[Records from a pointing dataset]
——

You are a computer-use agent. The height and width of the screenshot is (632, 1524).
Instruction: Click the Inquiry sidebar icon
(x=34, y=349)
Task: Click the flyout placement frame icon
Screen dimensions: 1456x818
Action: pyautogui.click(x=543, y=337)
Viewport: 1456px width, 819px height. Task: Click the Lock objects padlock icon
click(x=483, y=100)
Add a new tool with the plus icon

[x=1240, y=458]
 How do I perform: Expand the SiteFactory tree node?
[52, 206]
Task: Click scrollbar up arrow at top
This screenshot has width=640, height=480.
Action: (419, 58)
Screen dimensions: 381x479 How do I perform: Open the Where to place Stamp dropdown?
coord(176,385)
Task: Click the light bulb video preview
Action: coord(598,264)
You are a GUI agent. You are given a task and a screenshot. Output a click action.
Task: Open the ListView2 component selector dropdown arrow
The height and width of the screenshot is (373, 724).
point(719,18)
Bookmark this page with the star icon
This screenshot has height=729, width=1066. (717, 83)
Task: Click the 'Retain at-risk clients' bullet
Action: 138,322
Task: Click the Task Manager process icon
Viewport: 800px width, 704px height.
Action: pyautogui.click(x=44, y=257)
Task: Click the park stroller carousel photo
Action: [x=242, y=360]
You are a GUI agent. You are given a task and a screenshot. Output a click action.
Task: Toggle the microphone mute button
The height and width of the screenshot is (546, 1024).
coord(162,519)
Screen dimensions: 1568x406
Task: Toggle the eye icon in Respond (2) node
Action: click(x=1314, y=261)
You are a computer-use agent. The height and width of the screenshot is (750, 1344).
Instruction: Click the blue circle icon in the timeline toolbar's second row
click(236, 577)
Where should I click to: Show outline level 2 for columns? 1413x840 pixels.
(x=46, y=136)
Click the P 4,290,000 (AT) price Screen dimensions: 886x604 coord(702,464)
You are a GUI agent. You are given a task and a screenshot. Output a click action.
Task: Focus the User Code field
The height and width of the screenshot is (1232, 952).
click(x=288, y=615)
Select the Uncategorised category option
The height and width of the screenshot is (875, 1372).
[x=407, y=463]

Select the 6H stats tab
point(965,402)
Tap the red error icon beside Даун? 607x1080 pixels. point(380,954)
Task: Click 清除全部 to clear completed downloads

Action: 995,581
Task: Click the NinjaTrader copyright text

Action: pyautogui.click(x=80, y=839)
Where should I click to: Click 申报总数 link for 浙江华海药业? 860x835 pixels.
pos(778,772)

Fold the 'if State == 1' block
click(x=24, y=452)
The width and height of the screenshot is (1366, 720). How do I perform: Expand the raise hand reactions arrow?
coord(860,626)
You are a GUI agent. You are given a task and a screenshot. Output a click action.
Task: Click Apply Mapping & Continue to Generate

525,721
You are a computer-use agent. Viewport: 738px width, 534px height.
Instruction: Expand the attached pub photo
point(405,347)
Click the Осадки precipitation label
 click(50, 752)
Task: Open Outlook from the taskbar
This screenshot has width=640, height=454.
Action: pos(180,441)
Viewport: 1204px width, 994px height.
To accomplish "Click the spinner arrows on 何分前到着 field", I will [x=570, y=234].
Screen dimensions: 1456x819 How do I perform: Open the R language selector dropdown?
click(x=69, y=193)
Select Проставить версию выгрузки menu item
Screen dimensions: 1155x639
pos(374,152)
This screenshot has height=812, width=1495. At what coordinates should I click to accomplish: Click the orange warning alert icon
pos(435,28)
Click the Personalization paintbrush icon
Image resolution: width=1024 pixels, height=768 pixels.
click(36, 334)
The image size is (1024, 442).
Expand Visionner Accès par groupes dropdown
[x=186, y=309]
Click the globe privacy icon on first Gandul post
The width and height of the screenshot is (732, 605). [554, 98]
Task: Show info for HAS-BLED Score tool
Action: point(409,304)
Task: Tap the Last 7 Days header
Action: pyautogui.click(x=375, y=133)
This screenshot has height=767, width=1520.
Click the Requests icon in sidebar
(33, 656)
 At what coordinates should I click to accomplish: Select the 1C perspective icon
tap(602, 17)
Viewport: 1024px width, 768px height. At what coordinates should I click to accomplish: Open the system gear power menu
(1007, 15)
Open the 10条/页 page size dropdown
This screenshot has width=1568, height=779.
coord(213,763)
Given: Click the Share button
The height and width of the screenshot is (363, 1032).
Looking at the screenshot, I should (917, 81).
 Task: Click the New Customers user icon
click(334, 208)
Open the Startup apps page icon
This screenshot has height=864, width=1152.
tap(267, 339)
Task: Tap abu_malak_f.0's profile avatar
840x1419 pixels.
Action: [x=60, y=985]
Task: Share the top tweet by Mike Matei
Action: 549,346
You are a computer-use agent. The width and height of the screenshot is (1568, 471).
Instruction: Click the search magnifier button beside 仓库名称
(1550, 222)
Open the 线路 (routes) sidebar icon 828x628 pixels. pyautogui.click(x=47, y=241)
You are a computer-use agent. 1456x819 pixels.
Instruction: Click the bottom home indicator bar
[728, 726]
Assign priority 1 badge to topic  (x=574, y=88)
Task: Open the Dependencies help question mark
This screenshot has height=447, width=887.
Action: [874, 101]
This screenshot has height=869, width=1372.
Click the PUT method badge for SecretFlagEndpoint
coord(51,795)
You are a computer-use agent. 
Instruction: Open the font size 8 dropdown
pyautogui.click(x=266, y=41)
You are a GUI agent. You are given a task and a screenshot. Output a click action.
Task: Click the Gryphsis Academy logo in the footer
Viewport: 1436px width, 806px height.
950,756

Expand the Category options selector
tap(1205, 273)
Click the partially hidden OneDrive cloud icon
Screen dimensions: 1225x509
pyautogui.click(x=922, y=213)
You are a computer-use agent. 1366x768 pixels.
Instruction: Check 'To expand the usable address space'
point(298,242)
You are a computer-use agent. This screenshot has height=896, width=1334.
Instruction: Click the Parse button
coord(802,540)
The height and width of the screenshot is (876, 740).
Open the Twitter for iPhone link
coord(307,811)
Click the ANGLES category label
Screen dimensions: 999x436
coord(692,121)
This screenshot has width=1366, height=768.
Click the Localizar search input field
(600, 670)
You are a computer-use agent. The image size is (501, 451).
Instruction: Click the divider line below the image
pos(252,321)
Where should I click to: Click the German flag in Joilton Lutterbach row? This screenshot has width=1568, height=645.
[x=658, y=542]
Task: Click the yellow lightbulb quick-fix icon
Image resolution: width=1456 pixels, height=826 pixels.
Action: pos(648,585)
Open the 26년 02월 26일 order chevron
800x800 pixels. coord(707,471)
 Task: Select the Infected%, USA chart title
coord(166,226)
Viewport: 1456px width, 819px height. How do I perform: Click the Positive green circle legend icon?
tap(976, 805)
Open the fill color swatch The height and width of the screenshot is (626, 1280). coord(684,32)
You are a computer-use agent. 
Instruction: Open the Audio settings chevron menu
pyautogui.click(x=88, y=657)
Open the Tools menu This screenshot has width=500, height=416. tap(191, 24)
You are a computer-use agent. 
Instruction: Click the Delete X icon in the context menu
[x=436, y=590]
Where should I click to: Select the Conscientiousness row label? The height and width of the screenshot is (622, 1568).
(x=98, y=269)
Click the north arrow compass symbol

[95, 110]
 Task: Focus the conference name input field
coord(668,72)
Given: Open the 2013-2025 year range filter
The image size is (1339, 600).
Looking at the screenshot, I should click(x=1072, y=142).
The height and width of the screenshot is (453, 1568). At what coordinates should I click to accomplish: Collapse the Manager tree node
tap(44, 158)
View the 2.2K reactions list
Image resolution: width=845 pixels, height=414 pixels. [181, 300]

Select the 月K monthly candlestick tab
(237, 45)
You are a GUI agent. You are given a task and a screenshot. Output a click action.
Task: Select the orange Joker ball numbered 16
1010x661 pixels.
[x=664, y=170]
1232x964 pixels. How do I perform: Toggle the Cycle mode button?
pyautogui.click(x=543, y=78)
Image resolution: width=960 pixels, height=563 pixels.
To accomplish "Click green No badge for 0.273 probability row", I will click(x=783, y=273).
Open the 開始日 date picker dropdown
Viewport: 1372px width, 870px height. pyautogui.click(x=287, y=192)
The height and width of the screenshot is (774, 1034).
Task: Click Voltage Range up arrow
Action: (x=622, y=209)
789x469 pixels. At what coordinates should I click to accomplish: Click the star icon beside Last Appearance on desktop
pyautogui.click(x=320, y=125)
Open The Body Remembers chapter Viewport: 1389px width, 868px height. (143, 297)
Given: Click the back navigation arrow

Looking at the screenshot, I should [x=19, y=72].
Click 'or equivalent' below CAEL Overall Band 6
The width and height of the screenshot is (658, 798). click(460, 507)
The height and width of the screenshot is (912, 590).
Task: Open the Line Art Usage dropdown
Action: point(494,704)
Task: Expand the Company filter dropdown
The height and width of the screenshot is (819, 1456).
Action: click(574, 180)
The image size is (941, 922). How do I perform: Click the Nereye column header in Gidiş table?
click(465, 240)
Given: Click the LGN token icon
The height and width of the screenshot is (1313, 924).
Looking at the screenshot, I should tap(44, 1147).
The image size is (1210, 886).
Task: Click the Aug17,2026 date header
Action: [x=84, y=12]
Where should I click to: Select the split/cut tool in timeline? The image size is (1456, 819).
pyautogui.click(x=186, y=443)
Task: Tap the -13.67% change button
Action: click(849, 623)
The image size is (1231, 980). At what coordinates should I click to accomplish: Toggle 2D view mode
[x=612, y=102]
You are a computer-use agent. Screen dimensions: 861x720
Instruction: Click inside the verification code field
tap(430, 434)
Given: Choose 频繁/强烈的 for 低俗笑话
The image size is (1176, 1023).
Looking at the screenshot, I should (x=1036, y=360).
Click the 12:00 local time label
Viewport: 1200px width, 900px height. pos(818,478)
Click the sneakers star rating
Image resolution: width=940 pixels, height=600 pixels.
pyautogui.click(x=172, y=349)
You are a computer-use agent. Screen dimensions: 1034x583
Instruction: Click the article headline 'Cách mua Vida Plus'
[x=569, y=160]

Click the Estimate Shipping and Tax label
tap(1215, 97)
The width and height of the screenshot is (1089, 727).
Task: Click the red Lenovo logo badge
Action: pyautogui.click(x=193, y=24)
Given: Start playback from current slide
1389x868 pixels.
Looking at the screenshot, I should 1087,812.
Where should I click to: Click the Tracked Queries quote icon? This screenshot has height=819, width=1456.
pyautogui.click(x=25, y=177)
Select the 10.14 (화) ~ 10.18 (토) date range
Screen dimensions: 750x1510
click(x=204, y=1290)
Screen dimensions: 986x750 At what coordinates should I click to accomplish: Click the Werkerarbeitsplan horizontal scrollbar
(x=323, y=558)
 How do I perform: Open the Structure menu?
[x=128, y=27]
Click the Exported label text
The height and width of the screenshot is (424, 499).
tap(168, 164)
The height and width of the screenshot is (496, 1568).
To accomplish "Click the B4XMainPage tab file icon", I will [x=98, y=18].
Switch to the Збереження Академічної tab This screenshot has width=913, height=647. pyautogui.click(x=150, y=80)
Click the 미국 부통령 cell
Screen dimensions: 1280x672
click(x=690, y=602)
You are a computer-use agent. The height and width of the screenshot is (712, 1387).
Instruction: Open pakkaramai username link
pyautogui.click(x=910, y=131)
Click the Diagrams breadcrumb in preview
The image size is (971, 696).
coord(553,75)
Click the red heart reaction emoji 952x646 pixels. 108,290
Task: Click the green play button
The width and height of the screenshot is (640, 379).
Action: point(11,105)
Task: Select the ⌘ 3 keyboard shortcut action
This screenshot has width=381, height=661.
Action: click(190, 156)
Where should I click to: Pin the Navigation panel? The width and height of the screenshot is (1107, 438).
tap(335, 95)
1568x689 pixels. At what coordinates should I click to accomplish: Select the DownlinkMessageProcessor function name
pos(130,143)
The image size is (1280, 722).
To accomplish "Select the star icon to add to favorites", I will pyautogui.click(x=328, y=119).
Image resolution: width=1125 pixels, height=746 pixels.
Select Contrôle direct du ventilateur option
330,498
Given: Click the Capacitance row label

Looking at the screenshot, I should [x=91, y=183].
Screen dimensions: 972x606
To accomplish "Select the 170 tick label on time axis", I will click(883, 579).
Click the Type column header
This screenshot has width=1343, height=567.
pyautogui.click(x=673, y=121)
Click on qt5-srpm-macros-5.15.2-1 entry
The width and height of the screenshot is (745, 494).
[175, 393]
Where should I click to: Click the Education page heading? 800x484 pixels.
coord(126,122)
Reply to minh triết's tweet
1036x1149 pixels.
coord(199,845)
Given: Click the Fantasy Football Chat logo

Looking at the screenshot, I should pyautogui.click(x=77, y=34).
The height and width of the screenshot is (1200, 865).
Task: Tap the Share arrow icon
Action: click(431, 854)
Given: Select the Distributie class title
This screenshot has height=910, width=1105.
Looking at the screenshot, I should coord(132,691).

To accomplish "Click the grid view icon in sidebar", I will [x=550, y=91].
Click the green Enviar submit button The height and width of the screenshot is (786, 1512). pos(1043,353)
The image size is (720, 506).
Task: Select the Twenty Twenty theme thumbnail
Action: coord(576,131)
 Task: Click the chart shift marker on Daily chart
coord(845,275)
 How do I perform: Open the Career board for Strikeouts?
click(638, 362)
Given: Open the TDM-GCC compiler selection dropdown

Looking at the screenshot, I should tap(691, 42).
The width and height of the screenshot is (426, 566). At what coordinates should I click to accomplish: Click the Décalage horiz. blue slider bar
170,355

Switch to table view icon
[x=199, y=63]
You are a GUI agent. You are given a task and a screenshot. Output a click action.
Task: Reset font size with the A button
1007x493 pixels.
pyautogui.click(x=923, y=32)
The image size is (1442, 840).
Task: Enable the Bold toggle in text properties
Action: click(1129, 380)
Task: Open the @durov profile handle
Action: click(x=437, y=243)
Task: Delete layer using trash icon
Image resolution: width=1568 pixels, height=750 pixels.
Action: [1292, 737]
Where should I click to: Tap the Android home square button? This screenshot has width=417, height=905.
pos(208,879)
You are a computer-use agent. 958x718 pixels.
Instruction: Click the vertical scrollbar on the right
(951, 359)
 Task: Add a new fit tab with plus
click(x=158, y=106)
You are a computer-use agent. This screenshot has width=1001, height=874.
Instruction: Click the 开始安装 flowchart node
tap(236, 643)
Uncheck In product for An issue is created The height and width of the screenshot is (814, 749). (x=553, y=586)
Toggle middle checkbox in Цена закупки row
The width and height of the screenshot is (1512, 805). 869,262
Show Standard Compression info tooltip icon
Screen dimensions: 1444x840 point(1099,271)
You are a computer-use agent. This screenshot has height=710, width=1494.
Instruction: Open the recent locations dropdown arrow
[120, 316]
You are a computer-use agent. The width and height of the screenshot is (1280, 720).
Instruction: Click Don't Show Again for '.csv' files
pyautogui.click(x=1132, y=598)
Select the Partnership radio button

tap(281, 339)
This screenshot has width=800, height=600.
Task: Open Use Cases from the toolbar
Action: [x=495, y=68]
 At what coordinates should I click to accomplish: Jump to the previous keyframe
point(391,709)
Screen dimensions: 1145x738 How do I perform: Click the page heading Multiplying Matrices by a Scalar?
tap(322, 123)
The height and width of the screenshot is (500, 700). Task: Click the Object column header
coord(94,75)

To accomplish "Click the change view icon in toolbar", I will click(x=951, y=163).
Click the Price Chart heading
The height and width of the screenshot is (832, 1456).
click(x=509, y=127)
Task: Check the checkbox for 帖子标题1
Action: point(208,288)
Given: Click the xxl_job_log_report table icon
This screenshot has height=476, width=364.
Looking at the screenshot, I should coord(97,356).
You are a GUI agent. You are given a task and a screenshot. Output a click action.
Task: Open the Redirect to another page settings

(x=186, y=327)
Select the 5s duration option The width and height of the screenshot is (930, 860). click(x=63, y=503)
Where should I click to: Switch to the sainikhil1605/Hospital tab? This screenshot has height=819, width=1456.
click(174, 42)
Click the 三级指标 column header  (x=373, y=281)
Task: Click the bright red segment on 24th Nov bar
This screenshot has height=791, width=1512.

——

WORK REQUIRED:
Switch "column header" to "column title" in the lines starting at the one containing "The height and width of the screenshot is (500, 700)." and ending at the one containing "Looking at the screenshot, I should coord(97,356).", and give back only those lines with everything else unchanged.

EXERCISE RESPONSE:
The height and width of the screenshot is (500, 700). Task: Click the Object column title
coord(94,75)

To accomplish "Click the change view icon in toolbar", I will click(x=951, y=163).
Click the Price Chart heading
The height and width of the screenshot is (832, 1456).
click(x=509, y=127)
Task: Check the checkbox for 帖子标题1
Action: point(208,288)
Given: Click the xxl_job_log_report table icon
This screenshot has height=476, width=364.
Looking at the screenshot, I should coord(97,356).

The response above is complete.